L’omicidio di Gabriele Vaccaro, ecco perchè il (presunto) assassino non rischia l’ergastolo 

Il “fine pena mai” non esiste nel sistema giudiziario minorile italiano. In Italia l’ergastolo per i minorenni e incostituzionale e non applicabile

Pubblicato 14 ore fa

Le indagini sull’omicidio di Gabriele Vaccaro, il venticinquenne di Favara ucciso con un colpo di cacciavite alla gola a Pavia nella notte tra sabato e domenica, sono appena cominciate. Le responsabilità, così come i contorni dell’intera vicenda, sono ancora da accertare. I commenti, soprattutto sui social, viaggiano veloci e in quasi tutti viene invocata una pena severa per il responsabile. Ma in vista di un eventuale processo a carico del sedicenne egiziano, fermato negli scorsi giorni con l’accusa di aver ucciso Gabriele in un parcheggio, un dato è certo: non potrà mai essere condannato all’ergastolo.

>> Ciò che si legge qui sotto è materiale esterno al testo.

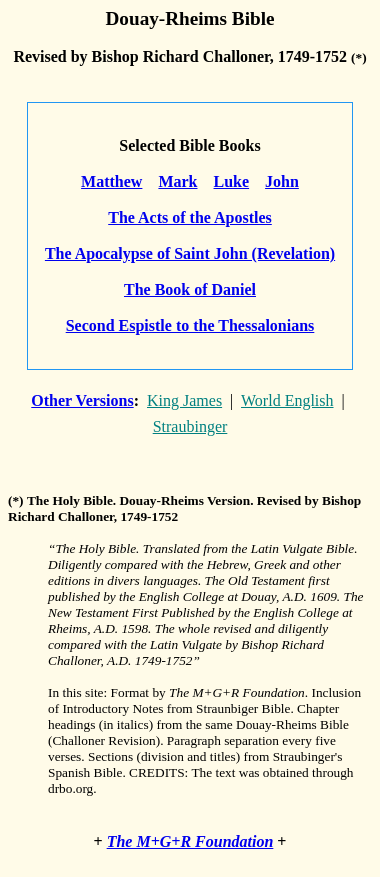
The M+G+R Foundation (190, 841)
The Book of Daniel (190, 289)
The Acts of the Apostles (190, 217)
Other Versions (82, 400)
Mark (177, 181)
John (282, 181)
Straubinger (190, 426)
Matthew (111, 181)
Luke (232, 181)
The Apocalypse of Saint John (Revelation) (190, 253)
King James (184, 400)
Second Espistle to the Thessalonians (190, 325)
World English (287, 400)
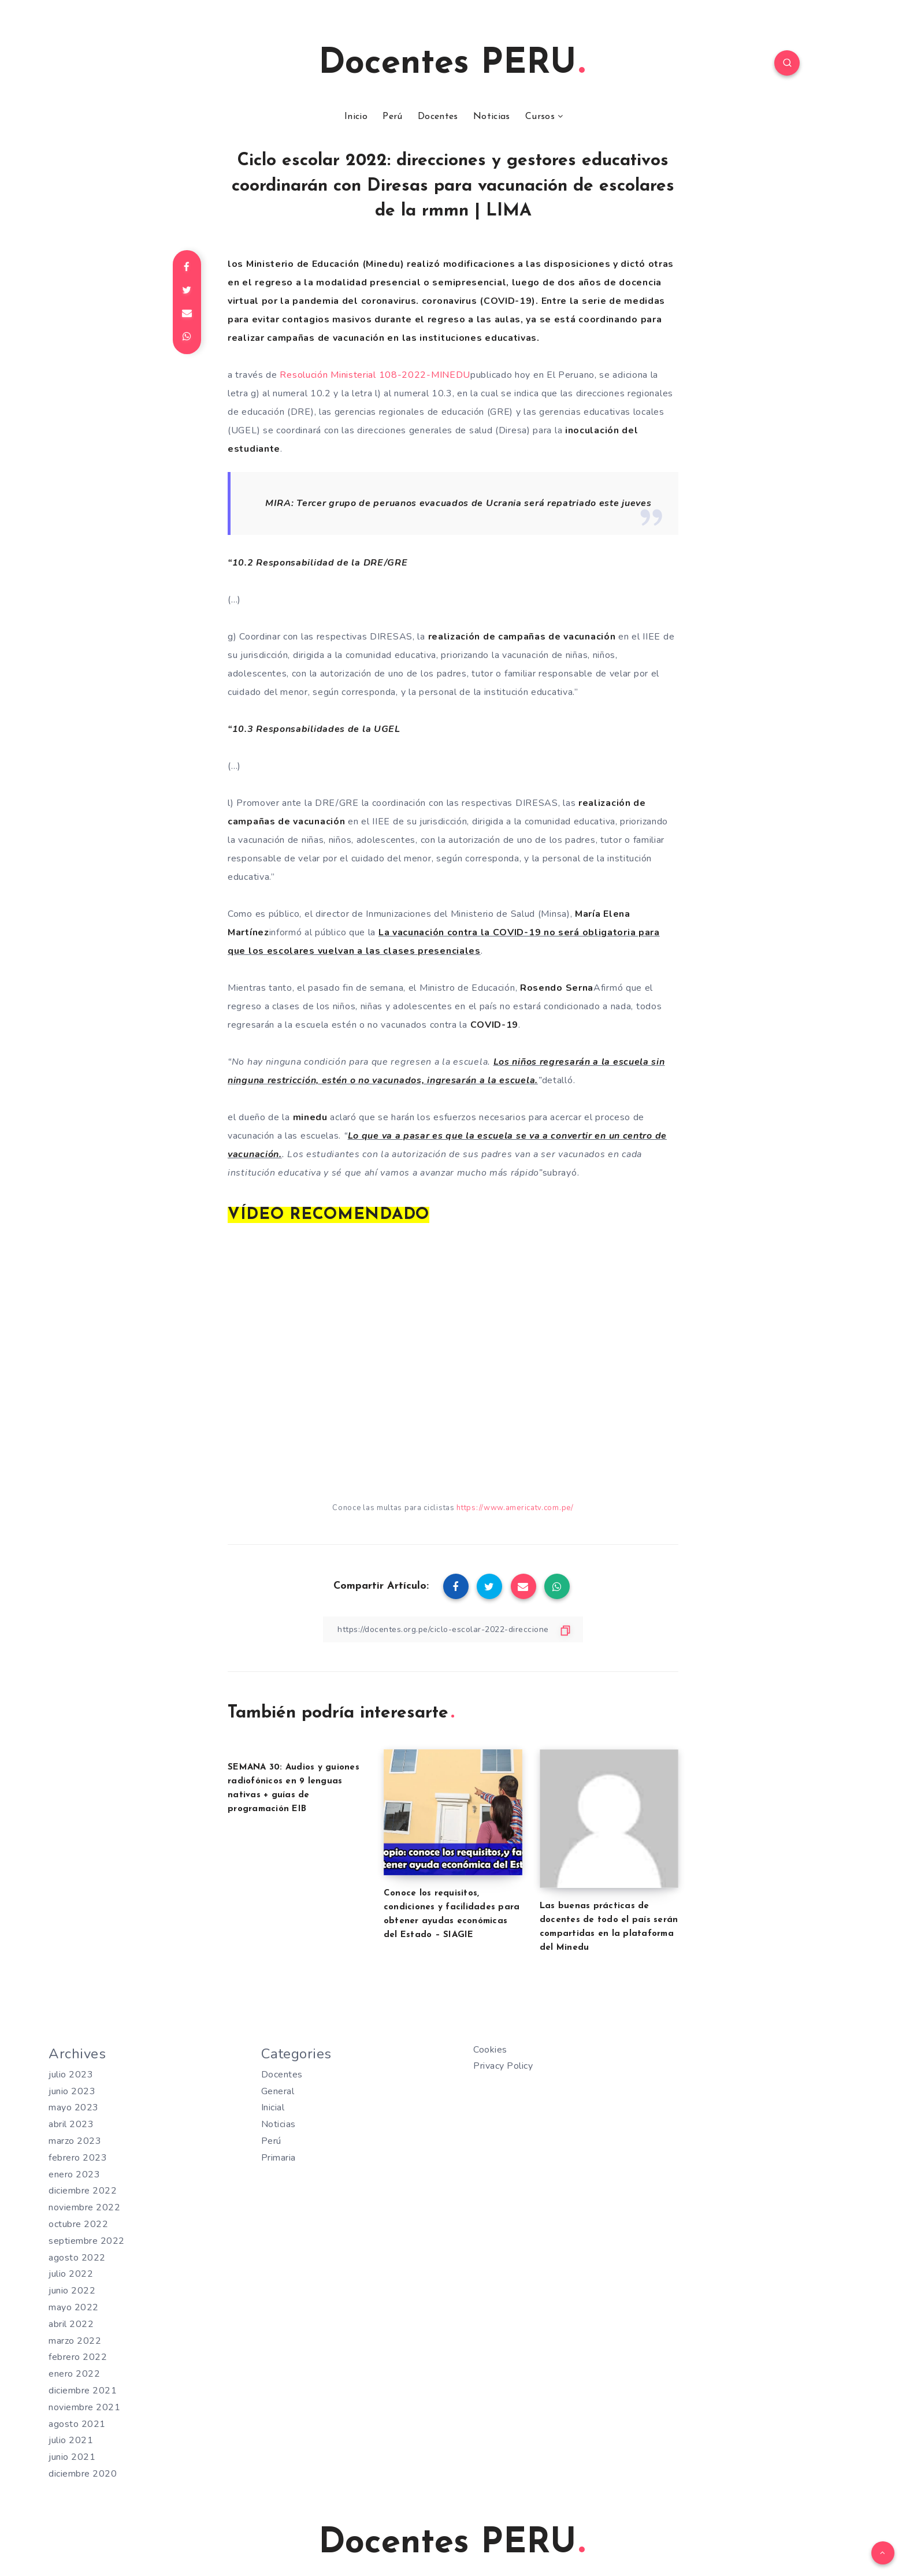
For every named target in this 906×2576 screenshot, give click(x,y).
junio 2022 (72, 2290)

Questo perchè il “fine pena mai” non esiste nel sistema giudiziario minorile italiano. In Italia l’ergastolo per i minorenni e incostituzionale e non applicabile. La Corte Costituzionale ha stabilito che la detenzione a vita contrasta con la finalità rieducativa della pena e la necessità di favorire il recupero del minore. Un altro dato certo è che i familiari della vittima non potranno costituirsi parte civile in un eventuale processo poiché vietato. Le persone offese, per fare valere le proprie pretese risarcitorie, dovranno intentare una causa civile nella quale in ogni caso la sentenza eventualmente emessa dal Tribunale per i Minorenni in sede penale non avrà alcuna efficacia.